Foundations of Data Science
In the Summer Semester 2019, I was responsible for tutoring and organizing the lecture Foundations of Data Science at Skoltech
In this course, we introduce the forefront of modern research in data science and familiarize Ph.D. students with state of the art in those areas. In particular, we introduce cornerstone subjects that are not commonly discussed in undergraduate or graduate Machine Learning classes.
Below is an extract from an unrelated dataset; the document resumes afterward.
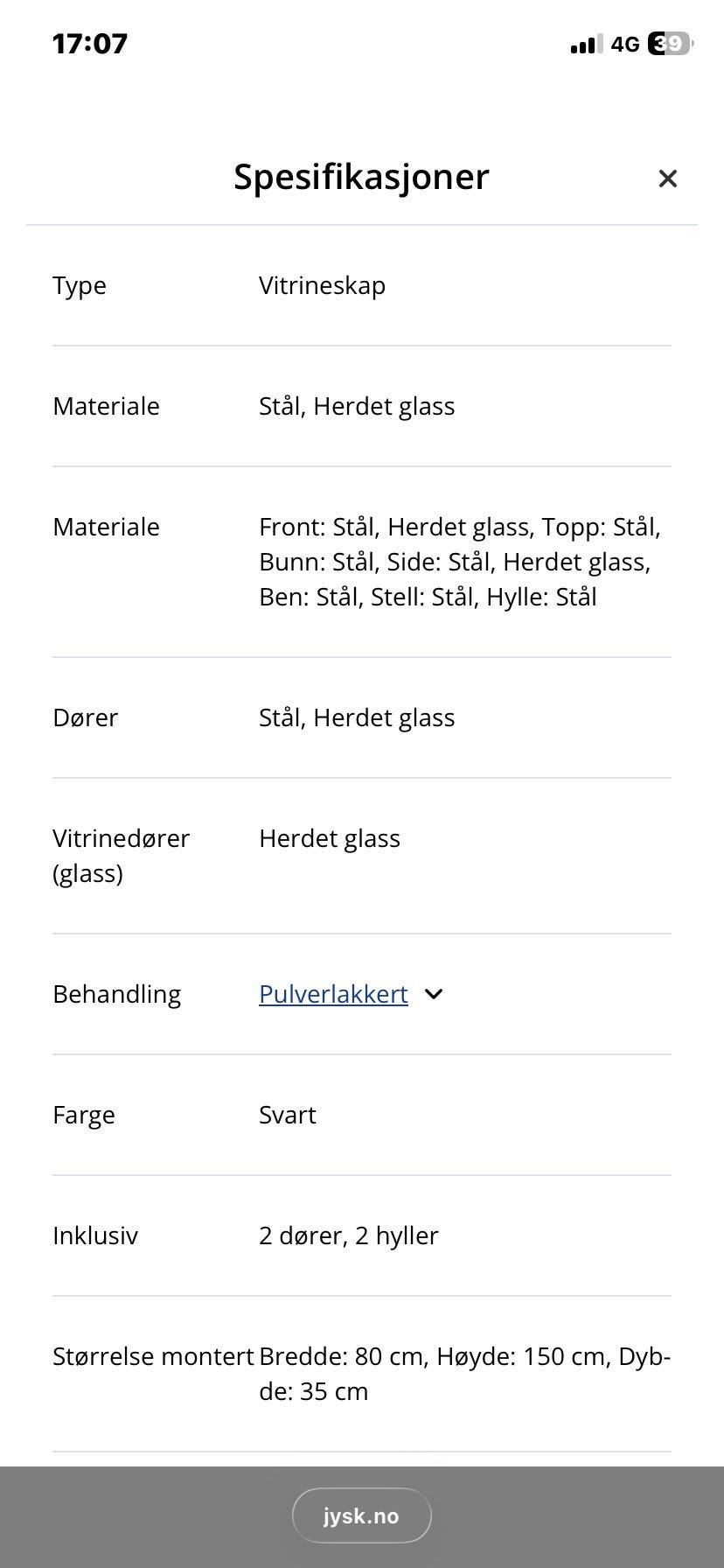Tap the cellular signal bars icon
Viewport: 724px width, 1568px height.
[586, 44]
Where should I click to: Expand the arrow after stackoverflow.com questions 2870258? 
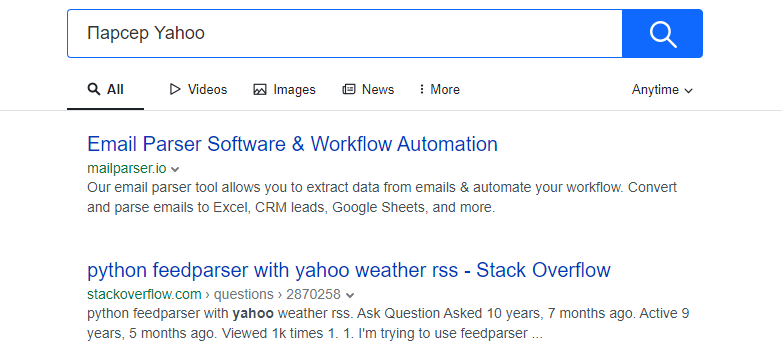pos(350,295)
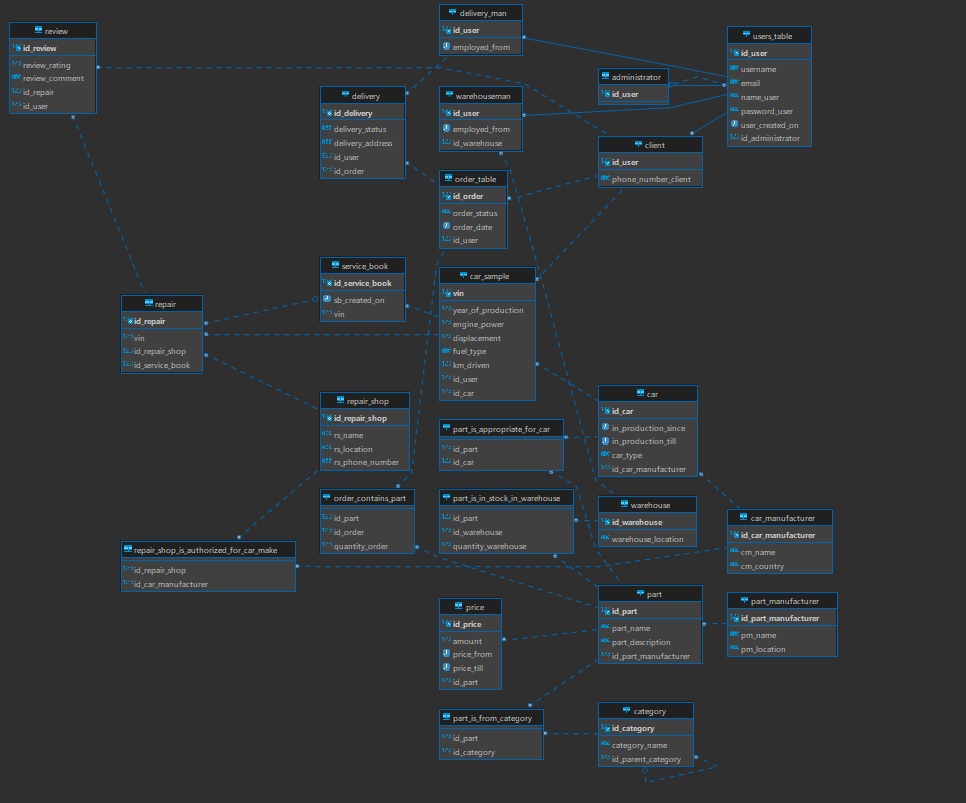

This course explores extensively three different areas in Machine Learning, namely Causality, Topological Data Analysis, Graph neural networks, Optimal Transport, and Deep Learning Theory.
Over multiple weeks, we will investigate how these methods and algorithms can be used for analyzing scientific data, social networks, or time-series data, creating recommender systems, mining sequences, carrying out text/web analysis, topic modeling, and pattern mining.
We explore how these concepts are applied for dimensionality reduction and manifold learning, combinatorial optimization, relational and structured learning, classification and regression methods, semi-supervised learning, unsupervised learning including anomaly detection and clustering, kernel methods, compressed sensing and sparse modeling, Bayesian methods, deep learning, hyper-parameter and model selection, Markov decision processes, reinforcement learning, dynamical systems and Hidden Markov Processes.
The course aims to bring all students on the same page regarding the nature and orientation of state-of-the-artwork in their field so that they acquire both depth and breadth of knowledge.